Create ML Models with BigQuery ML
## Task 1: Create a dataset to store your machine learning models
### dataset name is up to you
cloudshell: bq mk austin
or
create the dataset from bigquery console
## Task 2: Create a forecasting BigQuery machine learning model.
Write the below query in BigQuery console:
### model name is up to you
CREATE OR REPLACE MODEL austin.aust_model_1
OPTIONS(input_label_cols=['duration_minutes'], model_type='linear_reg')

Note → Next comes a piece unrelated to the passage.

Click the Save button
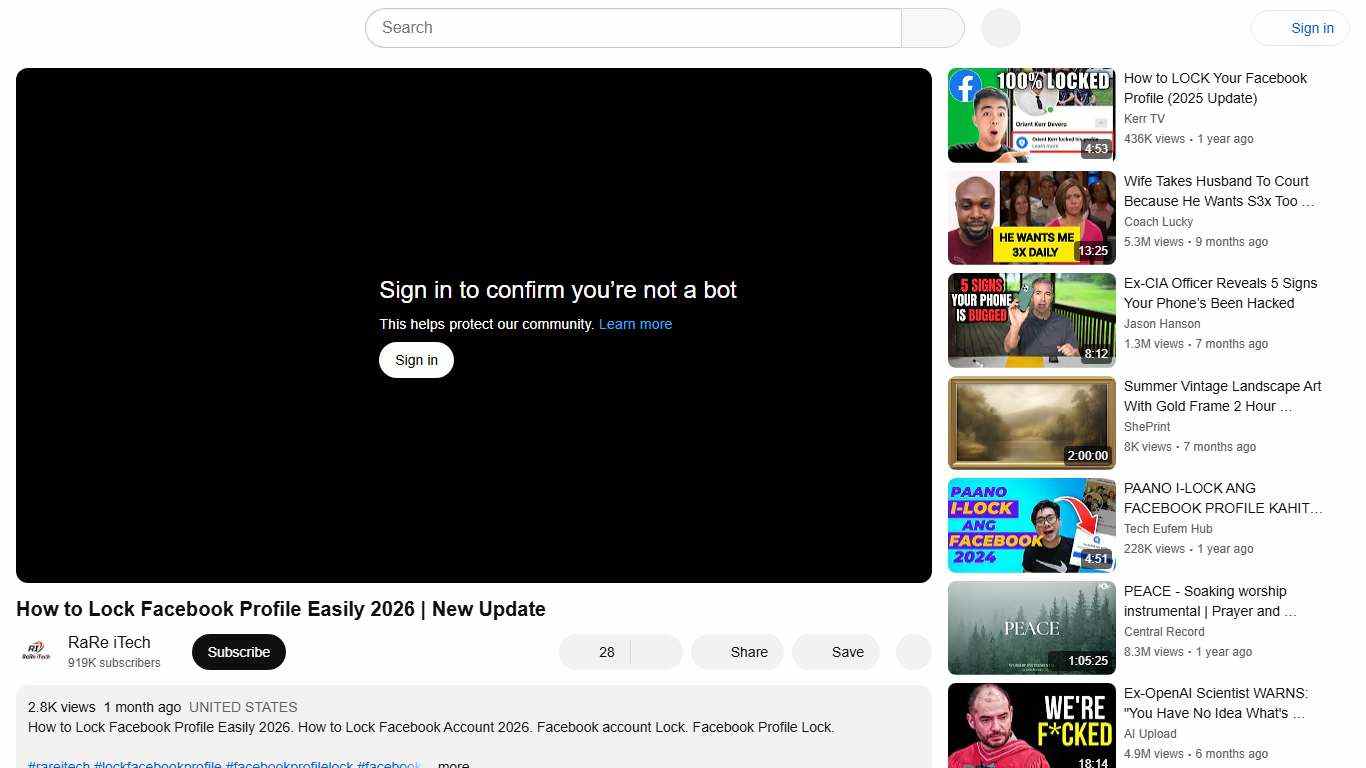The image size is (1366, 768). pos(836,652)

AS SELECT duration_minutes, location, start_station_name,
CAST(EXTRACT(dayofweek FROM start_time) AS STRING) as dayofweek,
CAST(EXTRACT(hour FROM start_time) AS STRING) AS hourofday,
FROM
`bigquery-public-data.austin_bikeshare.bikeshare_trips` AS trips
JOIN
`bigquery-public-data.austin_bikeshare.bikeshare_stations` AS stations
ON trips.start_station_id = stations.station_id
WHERE
EXTRACT(year from start_time) = 2018
Write the below command in cloud shell :
export PROJECT_ID=DEVSHELL_PROJECT_ID
bq query --use_legacy_sql=false "CREATE OR REPLACE MODEL austin.aust_model_1 OPTIONS(input_label_cols=['duration_minutes'], model_type='linear_reg')

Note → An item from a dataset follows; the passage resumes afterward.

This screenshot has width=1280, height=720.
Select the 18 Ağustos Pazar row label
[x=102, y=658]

AS SELECT duration_minutes, location, start_station_name, CAST(EXTRACT(dayofweek FROM start_time) AS STRING) as dayofweek, CAST(EXTRACT(hour FROM start_time) AS STRING) AS hourofday,
FROM \`bigquery-public-data.austin_bikeshare.bikeshare_trips\` AS trips JOIN \`bigquery-public-data.austin_bikeshare.bikeshare_stations\` AS stations ON trips.start_station_id = stations.station_id WHERE EXTRACT(year from start_time) = 2018"
## Task 3: Create the second machine learning model.
### model name is up to you
Write the below query in BigQuery console:
CREATE OR REPLACE MODEL austin.aust_model_2
OPTIONS(input_label_cols=['duration_minutes'], model_type='linear_reg')
AS SELECT duration_minutes, subscriber_type, start_station_name,
CAST(EXTRACT(hour FROM start_time) AS STRING) AS hourofday
FROM `bigquery-public-data.austin_bikeshare.bikeshare_trips` AS trips
WHERE EXTRACT(year from start_time) = 2018
Write the below command in cloud shell :
bq query --use_legacy_sql=false "CREATE OR REPLACE MODEL austin.aust_model_2 OPTIONS(input_label_cols=['duration_minutes'], model_type='linear_reg')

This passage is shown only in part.